3. Considering the nature of controversy and various orders passed earlier, we have heard the matter finally. Hence, Rule. Rule is made returnable forthwith.
4. During hearing, it has transpired that the Certificate, for which recovery has been initiated against present petitioners, is for Rs. 13,40,922-00 with costs and interest. Learned Advocate Mr. Chandurkar states that while moving application before Debts Recovery Tribunal for setting it aside, 25 per cent of the amount, i.e., Rs. 3,44,000-00, has been deposited. He further states that though the Debts Recovery Tribunal's order shows that summons was "not claimed" or "refused" by present petitioners, that is not the correct position, and the same was never tendered to the petitioners. He, therefore, states that all these aspects are not considered by the Debts Recovery Appellate Tribunal while refusing to set aside the said order. He points out that as per judgment dated 6th June, 2002, recovery proceedings were initiated before Recovery Officer, and petitioners received notice thereof, which was then made returnable on 20th August, 2002. He states that immediately after getting knowledge of ex parte Judgment, petitioners applied for certified copy and got it on 2nd September, 2002. However, application for setting aside ex parte order was not immediately filed, as talks of compromise began with the parties and when the petitioners found that respondent was unnecessarily delaying the compromise, ultimately on 23rd December, 2002, Misc. Application was filed before Debts Recovery Tribunal for setting aside the said ex parte order. There was a delay of about 110 days. The Debts Recovery Tribunal has not condoned the said delay and, therefore, Misc Civil Appeal No. 46 of 2003 was filed before the Debts Recovery Appellate Tribunal.

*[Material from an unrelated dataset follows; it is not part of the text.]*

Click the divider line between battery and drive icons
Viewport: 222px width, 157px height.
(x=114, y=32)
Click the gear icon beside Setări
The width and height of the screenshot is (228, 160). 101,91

5. Learned Advocate Mr. Kulkarni, on the other hand, contends that orders passed by the Debts Recovery Tribunal and the Debts Recovery Appellate Tribunal are just and proper, and call for no interference in the writ jurisdiction. He points out that the petitioners are defaulters and clubbing their ten accounts together, the respondent-Bank has worked out their liability which is more than rupees one crore. He states that as against this, the petitioners have offered only Rs. 33,00,000-00. He, therefore, states that the petitioners are only interested in delaying the matter and writ petition should be dismissed.
6. After hearing the parties and also after perusing earlier orders passed by this Court, it is apparent that the talks of compromise were going on between the parties. In such circumstances, it was felt by us that when service of initial notice itself is in dispute, the petitioners can be given one opportunity, provided they complete the payment of certificate amount.

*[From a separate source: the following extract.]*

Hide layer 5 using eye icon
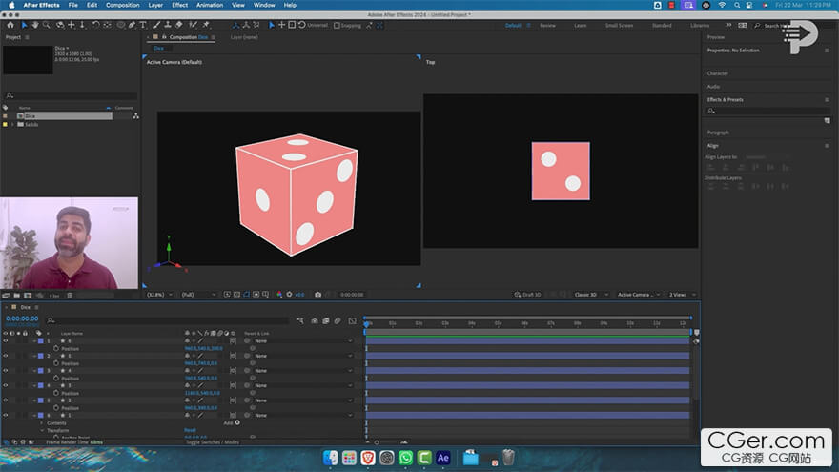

7. The learned Counsel for the petitioners has stated that if a reasonable period is granted, the petitioners will complete said payment, provided they are given opportunity to place their case on merits before the Debts Recovery Tribunal.
8. Learned Advocate Mr. Kulkarni objects to this. He states that more than a reasonable time has already been given and considering the attitude of present petitioners, it will be a misplaced sympathy.
9. As the petitioners have already shown their bona fides by depositing Rs. 3,44,000-00, and have also offered to pay certain more amounts as a part of compromise, and before us they have expressed their readiness and willingness to complete the payment as mentioned in the Certificate within a reasonable time, we grant one more opportunity to the petitioners. Earlier orders in this writ petition itself show that efforts to compromise the dispute were going on between parties and petitioners cannot be said to be acting negligently or mala fide.
10. For that purpose, the ex parte order dated 6th June, 2002 is hereby set aside, subject to petitioners depositing the amount as mentioned in the Recovery Certificate, within a period of one month from today. The request of Advocate appearing on behalf of respondent to direct the petitioners to deposit amount of interest and costs also is hereby rejected, because it is an ex parte order. If the amount as directed by us is not deposited, the respondent-Bank shall be free to proceed further with recovery proceedings.
11. The petitioners shall file their Written Statement before the Debts Recovery Tribunal within a further period of fifteen days after completing the payment of Certificate amount as mentioned above, and thereafter the Debts Recovery Tribunal shall decide the proceedings filed by the respondent-Bank on merits in accordance with law, within an further period of three months.
12. In view of this, the impugned orders dated 8th August, 2005, 17th January, 2003 and 6th June, 2002 are accordingly quashed and set aside. Subject to compliance as stated above, Original Application No. 11 of 2002 is restored back to file of Debts Recovery Tribunal, Nagpur. Writ petition is. thus, allowed. It is, however, made clear that these orders of pendency of proceedings before the Debts Recovery Tribunal do not preclude the parties from proceeding further with their efforts to compromise.